==== Information supplied ====

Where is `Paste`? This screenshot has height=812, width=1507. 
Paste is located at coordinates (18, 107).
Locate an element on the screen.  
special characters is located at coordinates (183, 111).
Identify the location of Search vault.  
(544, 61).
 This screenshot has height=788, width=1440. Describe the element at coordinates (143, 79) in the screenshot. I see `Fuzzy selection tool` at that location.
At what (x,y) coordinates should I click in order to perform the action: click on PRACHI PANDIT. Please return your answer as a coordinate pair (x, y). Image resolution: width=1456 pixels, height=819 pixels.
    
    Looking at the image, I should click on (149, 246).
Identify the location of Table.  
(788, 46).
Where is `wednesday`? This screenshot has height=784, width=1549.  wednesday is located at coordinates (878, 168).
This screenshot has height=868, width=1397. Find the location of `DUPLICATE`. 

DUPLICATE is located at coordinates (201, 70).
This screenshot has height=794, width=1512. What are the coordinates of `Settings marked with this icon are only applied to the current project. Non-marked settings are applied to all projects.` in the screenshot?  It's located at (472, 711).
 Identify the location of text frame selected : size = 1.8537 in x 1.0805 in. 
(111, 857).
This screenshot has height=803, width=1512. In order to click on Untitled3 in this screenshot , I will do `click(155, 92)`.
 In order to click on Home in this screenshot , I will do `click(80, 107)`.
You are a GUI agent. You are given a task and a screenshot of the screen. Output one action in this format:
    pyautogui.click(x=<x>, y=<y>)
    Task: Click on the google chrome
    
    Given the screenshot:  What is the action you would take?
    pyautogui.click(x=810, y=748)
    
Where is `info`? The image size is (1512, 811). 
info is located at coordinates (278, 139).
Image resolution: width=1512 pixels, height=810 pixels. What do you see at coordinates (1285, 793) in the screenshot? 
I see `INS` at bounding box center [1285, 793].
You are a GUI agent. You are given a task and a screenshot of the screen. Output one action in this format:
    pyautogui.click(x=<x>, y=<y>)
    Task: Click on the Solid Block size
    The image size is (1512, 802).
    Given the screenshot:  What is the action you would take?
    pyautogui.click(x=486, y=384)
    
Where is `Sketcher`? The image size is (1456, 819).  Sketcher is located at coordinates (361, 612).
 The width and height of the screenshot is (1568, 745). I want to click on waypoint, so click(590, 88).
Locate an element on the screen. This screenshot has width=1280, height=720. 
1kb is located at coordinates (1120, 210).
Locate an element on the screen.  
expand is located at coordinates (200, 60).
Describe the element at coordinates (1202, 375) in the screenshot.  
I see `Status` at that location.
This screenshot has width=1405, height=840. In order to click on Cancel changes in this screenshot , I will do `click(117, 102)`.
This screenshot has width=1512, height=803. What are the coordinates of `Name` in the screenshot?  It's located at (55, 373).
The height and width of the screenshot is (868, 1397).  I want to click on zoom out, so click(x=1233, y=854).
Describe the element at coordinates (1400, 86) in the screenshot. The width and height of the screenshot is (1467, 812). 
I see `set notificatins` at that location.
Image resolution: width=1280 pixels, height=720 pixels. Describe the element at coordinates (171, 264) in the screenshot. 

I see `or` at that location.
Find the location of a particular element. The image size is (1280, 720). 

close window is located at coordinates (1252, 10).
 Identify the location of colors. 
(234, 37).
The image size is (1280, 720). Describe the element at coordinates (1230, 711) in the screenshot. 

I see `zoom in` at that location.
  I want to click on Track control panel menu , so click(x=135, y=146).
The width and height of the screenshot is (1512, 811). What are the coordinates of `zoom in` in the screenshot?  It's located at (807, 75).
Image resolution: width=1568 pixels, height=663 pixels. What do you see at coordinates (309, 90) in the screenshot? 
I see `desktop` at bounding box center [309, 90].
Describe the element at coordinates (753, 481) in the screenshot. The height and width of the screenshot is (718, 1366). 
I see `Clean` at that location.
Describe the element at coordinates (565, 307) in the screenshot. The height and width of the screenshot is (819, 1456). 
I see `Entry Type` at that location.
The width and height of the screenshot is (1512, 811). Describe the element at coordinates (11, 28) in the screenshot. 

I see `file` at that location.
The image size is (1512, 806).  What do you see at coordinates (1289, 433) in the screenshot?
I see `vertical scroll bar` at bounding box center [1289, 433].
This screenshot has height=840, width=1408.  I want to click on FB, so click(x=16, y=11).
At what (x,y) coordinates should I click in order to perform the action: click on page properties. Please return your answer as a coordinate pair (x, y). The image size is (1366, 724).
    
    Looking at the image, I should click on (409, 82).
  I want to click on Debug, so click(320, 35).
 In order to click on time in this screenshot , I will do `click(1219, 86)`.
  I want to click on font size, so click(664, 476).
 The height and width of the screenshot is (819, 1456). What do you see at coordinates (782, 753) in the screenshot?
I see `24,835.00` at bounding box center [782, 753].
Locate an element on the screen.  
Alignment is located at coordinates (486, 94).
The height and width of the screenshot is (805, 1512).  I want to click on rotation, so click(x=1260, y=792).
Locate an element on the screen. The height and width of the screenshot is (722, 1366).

====

(Task brief):
Please copy every one of the items above word for word, changing nothing.

(Final answer):
Where is `Paste`? This screenshot has height=812, width=1507. 
Paste is located at coordinates (18, 107).
Locate an element on the screen.  
special characters is located at coordinates (183, 111).
Identify the location of Search vault.  
(544, 61).
 This screenshot has height=788, width=1440. Describe the element at coordinates (143, 79) in the screenshot. I see `Fuzzy selection tool` at that location.
At what (x,y) coordinates should I click in order to perform the action: click on PRACHI PANDIT. Please return your answer as a coordinate pair (x, y). Image resolution: width=1456 pixels, height=819 pixels.
    
    Looking at the image, I should click on (149, 246).
Identify the location of Table.  
(788, 46).
Where is `wednesday`? This screenshot has height=784, width=1549.  wednesday is located at coordinates (878, 168).
This screenshot has height=868, width=1397. Find the location of `DUPLICATE`. 

DUPLICATE is located at coordinates (201, 70).
This screenshot has height=794, width=1512. What are the coordinates of `Settings marked with this icon are only applied to the current project. Non-marked settings are applied to all projects.` in the screenshot?  It's located at (472, 711).
 Identify the location of text frame selected : size = 1.8537 in x 1.0805 in. 
(111, 857).
This screenshot has height=803, width=1512. In order to click on Untitled3 in this screenshot , I will do `click(155, 92)`.
 In order to click on Home in this screenshot , I will do `click(80, 107)`.
You are a GUI agent. You are given a task and a screenshot of the screen. Output one action in this format:
    pyautogui.click(x=<x>, y=<y>)
    Task: Click on the google chrome
    
    Given the screenshot:  What is the action you would take?
    pyautogui.click(x=810, y=748)
    
Where is `info`? The image size is (1512, 811). 
info is located at coordinates (278, 139).
Image resolution: width=1512 pixels, height=810 pixels. What do you see at coordinates (1285, 793) in the screenshot? 
I see `INS` at bounding box center [1285, 793].
You are a GUI agent. You are given a task and a screenshot of the screen. Output one action in this format:
    pyautogui.click(x=<x>, y=<y>)
    Task: Click on the Solid Block size
    The image size is (1512, 802).
    Given the screenshot:  What is the action you would take?
    pyautogui.click(x=486, y=384)
    
Where is `Sketcher`? The image size is (1456, 819).  Sketcher is located at coordinates (361, 612).
 The width and height of the screenshot is (1568, 745). I want to click on waypoint, so click(590, 88).
Locate an element on the screen. This screenshot has width=1280, height=720. 
1kb is located at coordinates (1120, 210).
Locate an element on the screen.  
expand is located at coordinates (200, 60).
Describe the element at coordinates (1202, 375) in the screenshot.  
I see `Status` at that location.
This screenshot has width=1405, height=840. In order to click on Cancel changes in this screenshot , I will do `click(117, 102)`.
This screenshot has width=1512, height=803. What are the coordinates of `Name` in the screenshot?  It's located at (55, 373).
The height and width of the screenshot is (868, 1397).  I want to click on zoom out, so click(x=1233, y=854).
Describe the element at coordinates (1400, 86) in the screenshot. The width and height of the screenshot is (1467, 812). 
I see `set notificatins` at that location.
Image resolution: width=1280 pixels, height=720 pixels. Describe the element at coordinates (171, 264) in the screenshot. 

I see `or` at that location.
Find the location of a particular element. The image size is (1280, 720). 

close window is located at coordinates (1252, 10).
 Identify the location of colors. 
(234, 37).
The image size is (1280, 720). Describe the element at coordinates (1230, 711) in the screenshot. 

I see `zoom in` at that location.
  I want to click on Track control panel menu , so click(x=135, y=146).
The width and height of the screenshot is (1512, 811). What are the coordinates of `zoom in` in the screenshot?  It's located at (807, 75).
Image resolution: width=1568 pixels, height=663 pixels. What do you see at coordinates (309, 90) in the screenshot? 
I see `desktop` at bounding box center [309, 90].
Describe the element at coordinates (753, 481) in the screenshot. The height and width of the screenshot is (718, 1366). 
I see `Clean` at that location.
Describe the element at coordinates (565, 307) in the screenshot. The height and width of the screenshot is (819, 1456). 
I see `Entry Type` at that location.
The width and height of the screenshot is (1512, 811). Describe the element at coordinates (11, 28) in the screenshot. 

I see `file` at that location.
The image size is (1512, 806).  What do you see at coordinates (1289, 433) in the screenshot?
I see `vertical scroll bar` at bounding box center [1289, 433].
This screenshot has height=840, width=1408.  I want to click on FB, so click(x=16, y=11).
At what (x,y) coordinates should I click in order to perform the action: click on page properties. Please return your answer as a coordinate pair (x, y). The image size is (1366, 724).
    
    Looking at the image, I should click on (409, 82).
  I want to click on Debug, so click(320, 35).
 In order to click on time in this screenshot , I will do `click(1219, 86)`.
  I want to click on font size, so click(664, 476).
 The height and width of the screenshot is (819, 1456). What do you see at coordinates (782, 753) in the screenshot?
I see `24,835.00` at bounding box center [782, 753].
Locate an element on the screen.  
Alignment is located at coordinates (486, 94).
The height and width of the screenshot is (805, 1512).  I want to click on rotation, so click(x=1260, y=792).
Locate an element on the screen. The height and width of the screenshot is (722, 1366).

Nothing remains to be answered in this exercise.